Taking this a step further, a notable study appeared in the current issue of Archives of Internal Medicine, the actual title of which is the same as the title of this health tip.
Epidemiologists working at the German Institute of Human Nutrition, in cooperation with our own Centers for Disease Control in Atlanta, tracked the lives of 23,153 German adults between the ages of 33 to 65 over a period of 7.8 years. Investigators wanted to count how many participants in this group would develop any of the following conditions, the “big four” of chronic illness in Western societies: diabetes, heart attack, stroke, or cancer.
During the period of the study, they asked whether or not participants had engaged in any of the following lifestyle choices:
1. Not smoking.
2. Performing 3.5 hours per week of regular exercise.
3. Having a BMI (body-mass index) below 30 (i.e., normal weight). To calculate your BMI, click here.
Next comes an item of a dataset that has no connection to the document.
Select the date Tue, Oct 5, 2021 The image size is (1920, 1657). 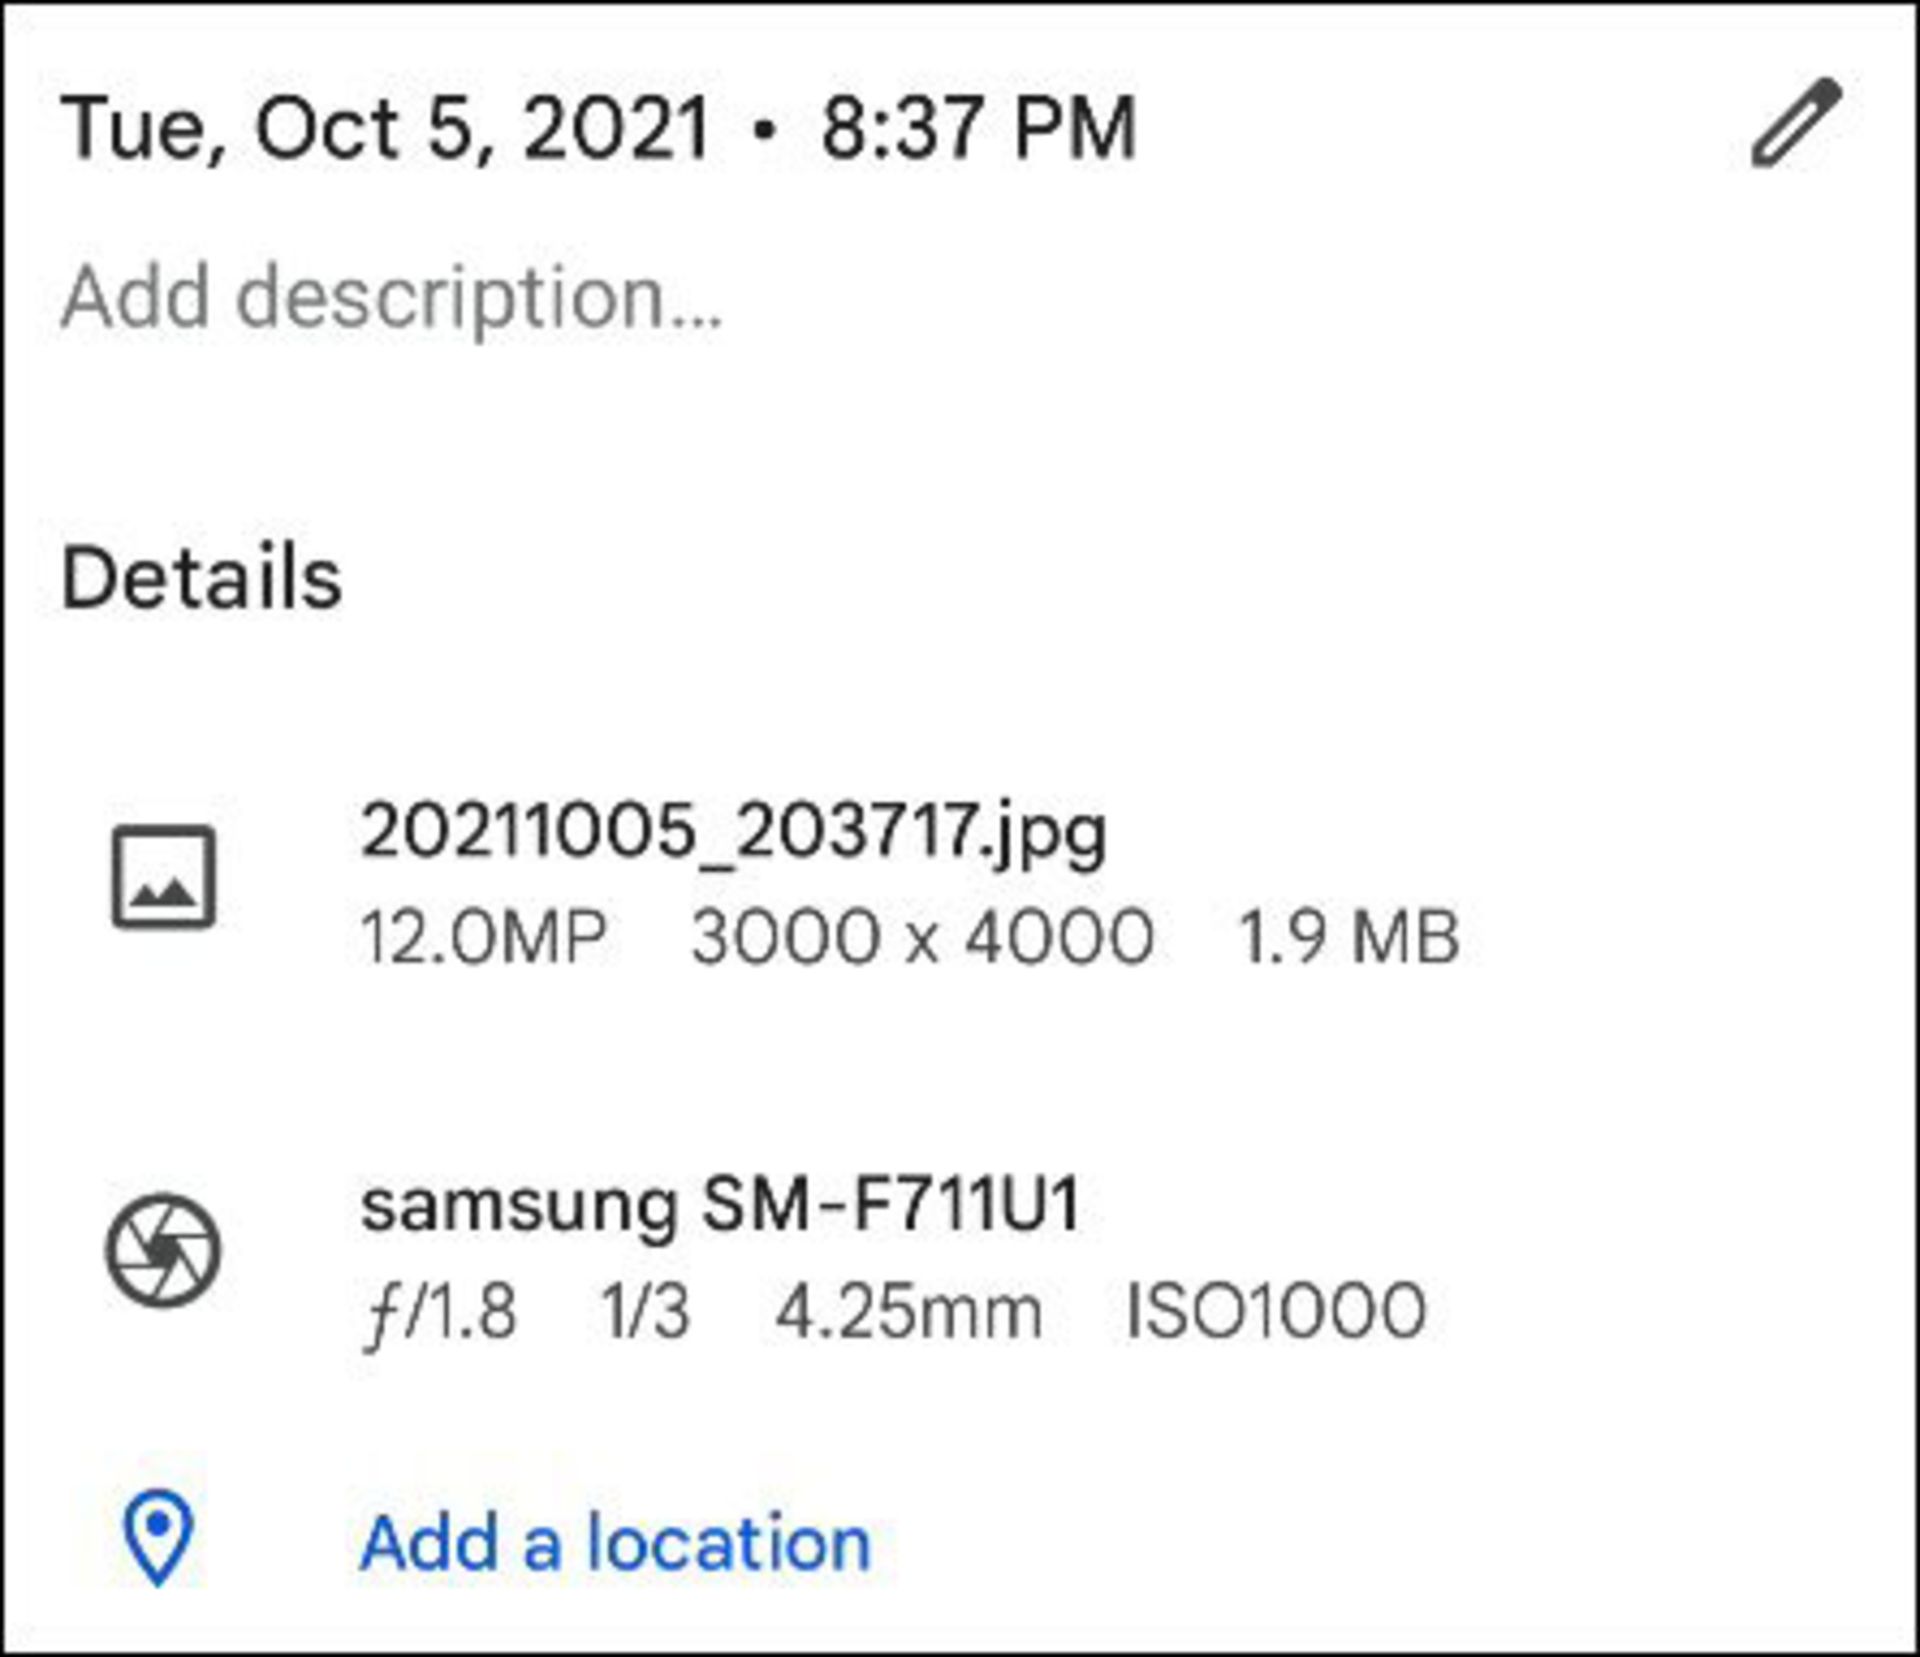tap(385, 128)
4. Adhering to healthy nutrition principles (high intake of fruit and veggies, whole grains, low meat consumption).
Pretty straightforward scoring: participants could have zero, 1, 2, 3, or 4 “healthy factors.”
At the end of the 7.8 years, 2006 participants (or 3.7%) developed at least one of the four illnesses. And as you might have figured, there was a direct correlation between the number of healthy choices engaged in and the risk of developing the various diseases.
To keep it simple, those in the study who had four “healthy factors” had virtually no chronic illness. They scored better than people with a score of three or fewer.
Common sense tells us that these would be the results. Major insights into the obvious.
Despite the simple, straightforward way this study shows us how to avoid chronic illness–and the shortened life expectancy that usually follows–it also challenges us to answer questions that require a bit of self-exploration, including “Why am I not living a healthful life?” or “Could it be that I really don’t care whether or not I feel less than well and will just take my chances when it comes to developing a chronic illness or dying prematurely?”
I wonder if a lot of us might be making unhealthful choices because we’re struggling with symptoms of unrecognized mild depression. And maybe, just maybe, you’re tendency to eat high-carb junk food, drink too much alcohol, light up a cigarette, or loll around thumbing the remote control is your personal way of dealing with this mild but lurking depression.
Trust me on this last statement. Every time you think you’re a complicated individual, know that underneath, you’re far more complicated than you could ever imagine.